The country’s population took to basketball en masse. In 1936, its national team made the Olympics and placed fifth, finishing 4-1 in the tournament. At the 1954 FIBA world championship, the Philippines won a bronze medal, the best finish for an Asian country. Two decades later, in 1975, the Philippine Basketball Association, Asia’s first basketball league, was created. These games kept the sport at the forefront of Filipino culture and helped grow interest throughout the 20th century.
“This is my life! This is my life!” proclaimed a basketball fan, Teddy Garces, after his team, Rain Or Shine Elasto Painters, won Game 6 to tie the 2019 Philippine Basketball Association Cup semifinal series with Magnolia Hotshots Pambansang Manok on a Friday night in April. Garces, a fan of the game for 30 years, spent most of the evening in motion, sitting in his courtside seat one minute then hopping up on the advertising panels every time a Rain or Shine player scored.
Across the court, Ehla DeJesus, 17, and her sister Rochellyn, 9, moved as if to counterbalance Garces. The sisters jumped up dancing each time the Magnolia Hotshots got a basket. The energy of Garces, the DeJesus sisters and others rocked the Ynares Center in Antipolo City until the last play of the game.
Earlier in the day, basketball devotees in the country had been transfixed by another Game 6, more than 8,000 miles away, when the Denver Nuggets played the San Antonio Spurs in the first round of the NBA playoffs.
In Tondo, a Manila slum, a fisherman, Joel Galigar, desperately tried to connect his TV antenna so he and his family could watch the game. Early-morning NBA game-watching is his nearly daily ritual. But after trying and failing to get the antenna adjusted, and finally relying on a neighbor who came to the rescue with a borrowed cable box, Galigar and his family of six watched the game in their barely standing tiny hut. Soon after the game began, neighbors started to crowd around the hut, leaning in to catch a glimpse of the game.
All week similar scenes played out in Quezon City and Manila.
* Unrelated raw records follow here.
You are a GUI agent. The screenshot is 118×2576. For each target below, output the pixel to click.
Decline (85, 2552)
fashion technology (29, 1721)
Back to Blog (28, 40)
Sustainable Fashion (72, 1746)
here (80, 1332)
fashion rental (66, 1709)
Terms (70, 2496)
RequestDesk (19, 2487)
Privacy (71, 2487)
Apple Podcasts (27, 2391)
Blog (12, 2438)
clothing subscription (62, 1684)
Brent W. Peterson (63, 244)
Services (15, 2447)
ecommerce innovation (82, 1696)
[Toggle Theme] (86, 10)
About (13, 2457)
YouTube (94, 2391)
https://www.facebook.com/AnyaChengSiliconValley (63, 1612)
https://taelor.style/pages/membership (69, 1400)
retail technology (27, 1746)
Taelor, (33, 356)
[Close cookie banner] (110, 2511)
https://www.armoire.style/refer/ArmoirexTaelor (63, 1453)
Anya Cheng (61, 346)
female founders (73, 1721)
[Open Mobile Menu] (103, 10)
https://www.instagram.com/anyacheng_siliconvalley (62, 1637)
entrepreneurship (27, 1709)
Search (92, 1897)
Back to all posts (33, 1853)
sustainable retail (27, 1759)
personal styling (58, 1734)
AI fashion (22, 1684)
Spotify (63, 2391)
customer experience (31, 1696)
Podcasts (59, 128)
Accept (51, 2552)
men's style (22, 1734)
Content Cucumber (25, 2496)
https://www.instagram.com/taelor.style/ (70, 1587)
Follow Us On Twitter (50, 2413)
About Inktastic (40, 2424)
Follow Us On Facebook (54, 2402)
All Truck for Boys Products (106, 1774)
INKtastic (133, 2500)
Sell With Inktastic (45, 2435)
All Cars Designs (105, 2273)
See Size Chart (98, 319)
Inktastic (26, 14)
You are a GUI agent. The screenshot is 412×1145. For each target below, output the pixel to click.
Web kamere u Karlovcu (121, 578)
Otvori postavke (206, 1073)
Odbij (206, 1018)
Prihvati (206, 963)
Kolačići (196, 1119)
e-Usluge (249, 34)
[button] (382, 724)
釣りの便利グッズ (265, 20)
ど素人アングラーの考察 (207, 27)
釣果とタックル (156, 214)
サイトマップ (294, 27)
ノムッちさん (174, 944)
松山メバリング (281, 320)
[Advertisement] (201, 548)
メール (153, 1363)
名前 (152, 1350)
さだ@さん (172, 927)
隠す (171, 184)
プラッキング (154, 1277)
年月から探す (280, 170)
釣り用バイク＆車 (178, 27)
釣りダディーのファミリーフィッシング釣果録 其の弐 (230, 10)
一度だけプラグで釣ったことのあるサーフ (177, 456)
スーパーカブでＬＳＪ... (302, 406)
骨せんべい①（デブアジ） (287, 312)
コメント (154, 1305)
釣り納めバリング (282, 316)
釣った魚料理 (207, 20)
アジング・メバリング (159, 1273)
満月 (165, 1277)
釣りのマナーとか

On the mornings when NBA games were being played, nearly every home visited by Lee was watching the game.
Corporations have seen the opportunity. In 2013, Nike took LeBron James to the country for a short visit. Curry visited in September on the first stop of his Under Armour Asian Tour. It was his second visit.
Under heavy clotheslines in a narrow alley on a recent Saturday morning, Randy Fausto wore Curry’s jersey while playing the Filipino version of pool and watching a Golden State Warriors game through a window. Fausto claimed the jersey was his lucky charm. After the Warriors game ended, men migrated to nearby Asamba Covered Court, where Romeo Naguiat was playing. Naguiat is unemployed and plays daily, including in a local league.
Back in the center of Manila, Gil Tandoc, his 7-year-old son, Michael; and 9-year-old daughter, Elgene; worked at the family’s convenience store adjacent to the Manila City Jail Complex. The store sells basketballs.
While Michael and Elgene tirelessly bounced the basketball off the fence surrounding the jail’s entrance, inmates and guards inside the jail were busy getting ready for their own basketball tournament.
Up the coast from the jail in Navotas, other games happen in the unlikeliest of places. As the sun began to go down and the heat lost its intensity, the players — both adults and children — came out to play at Navotas City Cemetery among the “apartment tombs,” stacks of concrete boxes containing the dead. It was there that 21-year-old Renalto AbAdies, who lives in a slum adjacent to the cemetery, played on a recent evening. “I don’t fear the dead,” said AbAdies, who said he has spent his life playing there.
In the Philippines, the game is everywhere.